> [EXERCISE GOAL]:
Please repeat the data in full, character for character.

Start of Block

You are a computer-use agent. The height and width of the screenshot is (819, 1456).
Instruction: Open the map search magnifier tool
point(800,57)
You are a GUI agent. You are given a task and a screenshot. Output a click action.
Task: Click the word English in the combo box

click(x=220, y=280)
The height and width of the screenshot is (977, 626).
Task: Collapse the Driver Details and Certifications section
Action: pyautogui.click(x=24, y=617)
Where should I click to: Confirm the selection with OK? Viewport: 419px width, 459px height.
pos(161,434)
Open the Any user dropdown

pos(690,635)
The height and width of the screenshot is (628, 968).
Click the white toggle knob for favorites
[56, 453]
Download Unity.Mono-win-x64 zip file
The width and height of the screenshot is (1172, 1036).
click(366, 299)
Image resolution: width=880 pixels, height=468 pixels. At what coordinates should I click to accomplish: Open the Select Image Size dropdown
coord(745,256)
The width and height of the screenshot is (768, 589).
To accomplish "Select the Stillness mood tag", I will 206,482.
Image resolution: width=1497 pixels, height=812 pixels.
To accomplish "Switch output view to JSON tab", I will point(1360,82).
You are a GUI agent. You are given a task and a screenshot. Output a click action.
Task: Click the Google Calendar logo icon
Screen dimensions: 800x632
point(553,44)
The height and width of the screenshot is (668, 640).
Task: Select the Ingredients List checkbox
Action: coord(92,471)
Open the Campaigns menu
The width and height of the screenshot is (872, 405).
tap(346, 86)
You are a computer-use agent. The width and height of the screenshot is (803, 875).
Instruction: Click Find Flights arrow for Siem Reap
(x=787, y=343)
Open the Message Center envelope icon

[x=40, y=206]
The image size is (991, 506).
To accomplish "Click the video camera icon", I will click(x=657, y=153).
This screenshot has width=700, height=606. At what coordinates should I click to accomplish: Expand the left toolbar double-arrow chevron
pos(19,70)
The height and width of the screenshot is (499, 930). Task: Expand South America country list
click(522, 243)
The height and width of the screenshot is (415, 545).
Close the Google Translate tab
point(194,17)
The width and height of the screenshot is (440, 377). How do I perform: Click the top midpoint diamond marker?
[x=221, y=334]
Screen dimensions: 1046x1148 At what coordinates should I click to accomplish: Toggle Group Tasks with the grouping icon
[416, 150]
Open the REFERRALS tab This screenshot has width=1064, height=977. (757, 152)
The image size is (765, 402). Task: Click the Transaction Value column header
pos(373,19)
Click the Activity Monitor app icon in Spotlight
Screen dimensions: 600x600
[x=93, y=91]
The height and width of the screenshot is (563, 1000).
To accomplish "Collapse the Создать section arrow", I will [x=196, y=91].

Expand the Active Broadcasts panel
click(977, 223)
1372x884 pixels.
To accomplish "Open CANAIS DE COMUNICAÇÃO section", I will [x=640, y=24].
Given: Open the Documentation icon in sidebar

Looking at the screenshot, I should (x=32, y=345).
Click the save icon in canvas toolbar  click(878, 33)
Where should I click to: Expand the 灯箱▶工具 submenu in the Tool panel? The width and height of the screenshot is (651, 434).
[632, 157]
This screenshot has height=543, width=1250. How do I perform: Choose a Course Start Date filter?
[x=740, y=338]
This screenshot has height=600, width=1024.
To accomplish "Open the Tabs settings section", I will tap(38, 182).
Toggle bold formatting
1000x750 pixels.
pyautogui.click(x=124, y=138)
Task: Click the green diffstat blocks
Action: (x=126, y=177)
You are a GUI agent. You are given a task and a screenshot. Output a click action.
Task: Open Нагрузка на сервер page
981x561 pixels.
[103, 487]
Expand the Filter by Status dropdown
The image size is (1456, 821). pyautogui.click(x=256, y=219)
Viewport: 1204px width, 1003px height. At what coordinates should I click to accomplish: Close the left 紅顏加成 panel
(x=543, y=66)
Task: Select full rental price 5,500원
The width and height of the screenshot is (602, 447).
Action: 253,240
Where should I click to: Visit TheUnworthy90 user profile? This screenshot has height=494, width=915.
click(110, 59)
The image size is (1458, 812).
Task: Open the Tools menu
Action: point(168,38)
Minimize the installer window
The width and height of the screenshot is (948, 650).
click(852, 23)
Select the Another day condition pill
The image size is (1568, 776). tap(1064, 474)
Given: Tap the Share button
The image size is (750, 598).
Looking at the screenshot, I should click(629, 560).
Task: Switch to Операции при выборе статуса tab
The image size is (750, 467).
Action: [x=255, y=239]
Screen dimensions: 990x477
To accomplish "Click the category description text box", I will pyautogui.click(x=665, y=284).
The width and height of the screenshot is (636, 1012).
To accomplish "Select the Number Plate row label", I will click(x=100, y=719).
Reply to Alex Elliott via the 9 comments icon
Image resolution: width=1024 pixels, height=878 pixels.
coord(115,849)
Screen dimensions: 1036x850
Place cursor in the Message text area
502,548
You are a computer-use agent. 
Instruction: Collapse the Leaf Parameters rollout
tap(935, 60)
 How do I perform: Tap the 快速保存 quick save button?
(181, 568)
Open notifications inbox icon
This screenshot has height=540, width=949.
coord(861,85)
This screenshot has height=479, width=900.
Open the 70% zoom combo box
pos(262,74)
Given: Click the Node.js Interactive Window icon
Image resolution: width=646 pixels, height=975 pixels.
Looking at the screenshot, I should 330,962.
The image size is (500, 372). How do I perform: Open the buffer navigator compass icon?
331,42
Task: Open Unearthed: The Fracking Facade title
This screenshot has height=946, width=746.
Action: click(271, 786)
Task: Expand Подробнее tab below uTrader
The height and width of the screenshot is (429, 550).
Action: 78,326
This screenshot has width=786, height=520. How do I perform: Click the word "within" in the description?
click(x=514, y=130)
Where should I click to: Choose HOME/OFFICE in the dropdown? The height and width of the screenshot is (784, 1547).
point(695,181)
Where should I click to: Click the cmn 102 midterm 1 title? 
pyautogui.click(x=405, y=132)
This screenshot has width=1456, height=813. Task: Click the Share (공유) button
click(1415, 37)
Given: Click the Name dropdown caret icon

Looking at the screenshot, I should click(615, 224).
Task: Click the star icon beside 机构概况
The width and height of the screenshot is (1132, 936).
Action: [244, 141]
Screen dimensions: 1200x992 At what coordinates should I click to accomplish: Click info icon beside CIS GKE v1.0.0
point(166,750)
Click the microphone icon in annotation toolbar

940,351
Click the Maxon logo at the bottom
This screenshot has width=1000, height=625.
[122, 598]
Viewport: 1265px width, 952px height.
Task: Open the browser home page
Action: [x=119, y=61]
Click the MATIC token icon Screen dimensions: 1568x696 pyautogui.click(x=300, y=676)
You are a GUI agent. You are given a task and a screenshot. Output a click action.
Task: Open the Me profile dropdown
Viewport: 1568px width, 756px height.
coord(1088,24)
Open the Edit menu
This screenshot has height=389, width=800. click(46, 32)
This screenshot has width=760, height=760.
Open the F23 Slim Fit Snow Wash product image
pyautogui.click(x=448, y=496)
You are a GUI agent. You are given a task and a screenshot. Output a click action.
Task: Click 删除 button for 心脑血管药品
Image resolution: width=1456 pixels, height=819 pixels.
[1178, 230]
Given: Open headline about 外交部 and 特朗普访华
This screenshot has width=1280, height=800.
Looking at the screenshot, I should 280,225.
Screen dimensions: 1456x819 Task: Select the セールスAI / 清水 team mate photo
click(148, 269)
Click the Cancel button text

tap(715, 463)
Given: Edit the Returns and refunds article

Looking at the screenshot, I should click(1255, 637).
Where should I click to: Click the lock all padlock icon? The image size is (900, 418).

End of Block

> [WRITTEN RESPONSE]:
You are a computer-use agent. The height and width of the screenshot is (819, 1456).
Instruction: Open the map search magnifier tool
point(800,57)
You are a GUI agent. You are given a task and a screenshot. Output a click action.
Task: Click the word English in the combo box

click(x=220, y=280)
The height and width of the screenshot is (977, 626).
Task: Collapse the Driver Details and Certifications section
Action: pyautogui.click(x=24, y=617)
Where should I click to: Confirm the selection with OK? Viewport: 419px width, 459px height.
pos(161,434)
Open the Any user dropdown

pos(690,635)
The height and width of the screenshot is (628, 968).
Click the white toggle knob for favorites
[56, 453]
Download Unity.Mono-win-x64 zip file
The width and height of the screenshot is (1172, 1036).
click(366, 299)
Image resolution: width=880 pixels, height=468 pixels. At what coordinates should I click to accomplish: Open the Select Image Size dropdown
coord(745,256)
The width and height of the screenshot is (768, 589).
To accomplish "Select the Stillness mood tag", I will 206,482.
Image resolution: width=1497 pixels, height=812 pixels.
To accomplish "Switch output view to JSON tab", I will point(1360,82).
You are a GUI agent. You are given a task and a screenshot. Output a click action.
Task: Click the Google Calendar logo icon
Screen dimensions: 800x632
point(553,44)
The height and width of the screenshot is (668, 640).
Task: Select the Ingredients List checkbox
Action: coord(92,471)
Open the Campaigns menu
The width and height of the screenshot is (872, 405).
tap(346, 86)
You are a computer-use agent. The width and height of the screenshot is (803, 875).
Instruction: Click Find Flights arrow for Siem Reap
(x=787, y=343)
Open the Message Center envelope icon

[x=40, y=206]
The image size is (991, 506).
To accomplish "Click the video camera icon", I will click(x=657, y=153).
This screenshot has width=700, height=606. At what coordinates should I click to accomplish: Expand the left toolbar double-arrow chevron
pos(19,70)
The height and width of the screenshot is (499, 930). Task: Expand South America country list
click(522, 243)
The height and width of the screenshot is (415, 545).
Close the Google Translate tab
point(194,17)
The width and height of the screenshot is (440, 377). How do I perform: Click the top midpoint diamond marker?
[x=221, y=334]
Screen dimensions: 1046x1148 At what coordinates should I click to accomplish: Toggle Group Tasks with the grouping icon
[416, 150]
Open the REFERRALS tab This screenshot has width=1064, height=977. (757, 152)
The image size is (765, 402). Task: Click the Transaction Value column header
pos(373,19)
Click the Activity Monitor app icon in Spotlight
Screen dimensions: 600x600
[x=93, y=91]
The height and width of the screenshot is (563, 1000).
To accomplish "Collapse the Создать section arrow", I will [x=196, y=91].

Expand the Active Broadcasts panel
click(977, 223)
1372x884 pixels.
To accomplish "Open CANAIS DE COMUNICAÇÃO section", I will [x=640, y=24].
Given: Open the Documentation icon in sidebar

Looking at the screenshot, I should (x=32, y=345).
Click the save icon in canvas toolbar  click(878, 33)
Where should I click to: Expand the 灯箱▶工具 submenu in the Tool panel? The width and height of the screenshot is (651, 434).
[632, 157]
This screenshot has height=543, width=1250. How do I perform: Choose a Course Start Date filter?
[x=740, y=338]
This screenshot has height=600, width=1024.
To accomplish "Open the Tabs settings section", I will tap(38, 182).
Toggle bold formatting
1000x750 pixels.
pyautogui.click(x=124, y=138)
Task: Click the green diffstat blocks
Action: (x=126, y=177)
You are a GUI agent. You are given a task and a screenshot. Output a click action.
Task: Open Нагрузка на сервер page
981x561 pixels.
[103, 487]
Expand the Filter by Status dropdown
The image size is (1456, 821). pyautogui.click(x=256, y=219)
Viewport: 1204px width, 1003px height. At what coordinates should I click to accomplish: Close the left 紅顏加成 panel
(x=543, y=66)
Task: Select full rental price 5,500원
The width and height of the screenshot is (602, 447).
Action: 253,240
Where should I click to: Visit TheUnworthy90 user profile? This screenshot has height=494, width=915.
click(110, 59)
The image size is (1458, 812).
Task: Open the Tools menu
Action: point(168,38)
Minimize the installer window
The width and height of the screenshot is (948, 650).
click(852, 23)
Select the Another day condition pill
The image size is (1568, 776). tap(1064, 474)
Given: Tap the Share button
The image size is (750, 598).
Looking at the screenshot, I should click(629, 560).
Task: Switch to Операции при выборе статуса tab
The image size is (750, 467).
Action: [x=255, y=239]
Screen dimensions: 990x477
To accomplish "Click the category description text box", I will pyautogui.click(x=665, y=284).
The width and height of the screenshot is (636, 1012).
To accomplish "Select the Number Plate row label", I will click(x=100, y=719).
Reply to Alex Elliott via the 9 comments icon
Image resolution: width=1024 pixels, height=878 pixels.
coord(115,849)
Screen dimensions: 1036x850
Place cursor in the Message text area
502,548
You are a computer-use agent. 
Instruction: Collapse the Leaf Parameters rollout
tap(935, 60)
 How do I perform: Tap the 快速保存 quick save button?
(181, 568)
Open notifications inbox icon
This screenshot has height=540, width=949.
coord(861,85)
This screenshot has height=479, width=900.
Open the 70% zoom combo box
pos(262,74)
Given: Click the Node.js Interactive Window icon
Image resolution: width=646 pixels, height=975 pixels.
Looking at the screenshot, I should 330,962.
The image size is (500, 372). How do I perform: Open the buffer navigator compass icon?
331,42
Task: Open Unearthed: The Fracking Facade title
This screenshot has height=946, width=746.
Action: click(271, 786)
Task: Expand Подробнее tab below uTrader
The height and width of the screenshot is (429, 550).
Action: 78,326
This screenshot has width=786, height=520. How do I perform: Click the word "within" in the description?
click(x=514, y=130)
Where should I click to: Choose HOME/OFFICE in the dropdown? The height and width of the screenshot is (784, 1547).
point(695,181)
Where should I click to: Click the cmn 102 midterm 1 title? 
pyautogui.click(x=405, y=132)
This screenshot has width=1456, height=813. Task: Click the Share (공유) button
click(1415, 37)
Given: Click the Name dropdown caret icon

Looking at the screenshot, I should click(615, 224).
Task: Click the star icon beside 机构概况
The width and height of the screenshot is (1132, 936).
Action: [244, 141]
Screen dimensions: 1200x992 At what coordinates should I click to accomplish: Click info icon beside CIS GKE v1.0.0
point(166,750)
Click the microphone icon in annotation toolbar

940,351
Click the Maxon logo at the bottom
This screenshot has width=1000, height=625.
[122, 598]
Viewport: 1265px width, 952px height.
Task: Open the browser home page
Action: [x=119, y=61]
Click the MATIC token icon Screen dimensions: 1568x696 pyautogui.click(x=300, y=676)
You are a GUI agent. You are given a task and a screenshot. Output a click action.
Task: Open the Me profile dropdown
Viewport: 1568px width, 756px height.
coord(1088,24)
Open the Edit menu
This screenshot has height=389, width=800. click(46, 32)
This screenshot has width=760, height=760.
Open the F23 Slim Fit Snow Wash product image
pyautogui.click(x=448, y=496)
You are a GUI agent. You are given a task and a screenshot. Output a click action.
Task: Click 删除 button for 心脑血管药品
Image resolution: width=1456 pixels, height=819 pixels.
[1178, 230]
Given: Open headline about 外交部 and 特朗普访华
This screenshot has width=1280, height=800.
Looking at the screenshot, I should 280,225.
Screen dimensions: 1456x819 Task: Select the セールスAI / 清水 team mate photo
click(148, 269)
Click the Cancel button text

tap(715, 463)
Given: Edit the Returns and refunds article

Looking at the screenshot, I should click(1255, 637).
Where should I click to: Click the lock all padlock icon? The image size is (900, 418).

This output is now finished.